今回も、身長155cm、体重50kg、体表面積1.42㎡の女性を想定し、薬剤費を考えてみたいと思います。

ちなみに、ハーセプチンによる術後補助化学療法は1年間とされていますので、1年間を単純に3週間で割って全18回投与として計算します。
(副作用などによりスキップした日はカウントせずに1年を超えても全18回投与するか?スキップした日もカウントして全18回投与していなくても1年間で終了するか?は病院によって異なります。)

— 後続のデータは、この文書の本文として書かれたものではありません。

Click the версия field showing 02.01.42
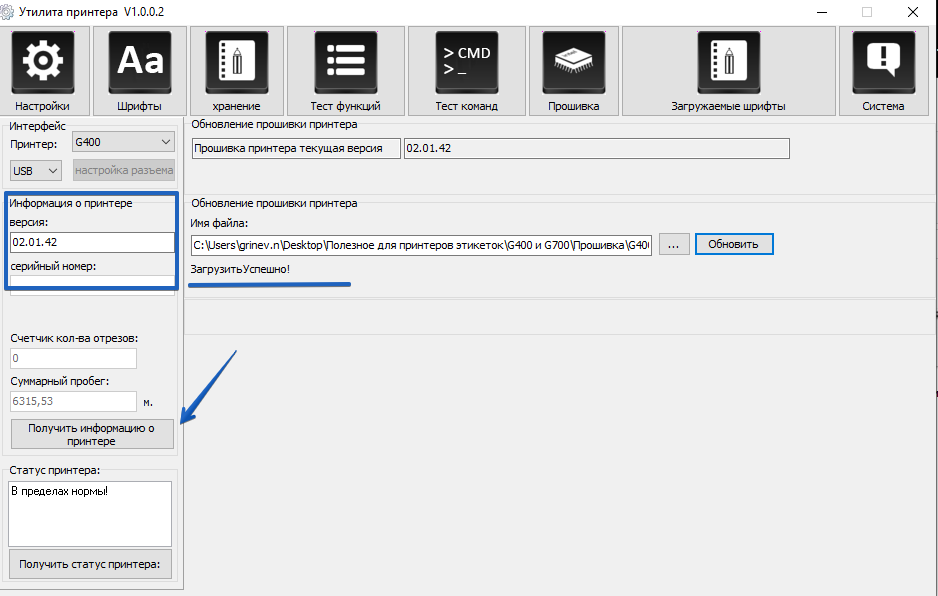Screen dimensions: 938x596 click(x=92, y=242)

ハーセプチン初回:8mg/kg×50kg=400mg
56,110円(150mg/V)×2+23,992円(60mg/V)×2=160,204円
2回目以降:6mg/kg×50kg=300mg
56,110円(150mg/V)×2=112,220円

160,204円×1回(初回)+112,220円×17回(2回目以降)=2,067,944円(約200万円

ハーセプチンの投与を1年間追加することにより、再発リスク、死亡リスクを下げると言いますが、薬価で約200万円/1年間と言うことは、約17万円/月になります。ハーセプチン投与の前にはアンスラサイクリン系薬剤やタキサン系薬剤の投与も受けていると思われますので、全体的なことを考えると高額療養費制度の申請が必要になりますね。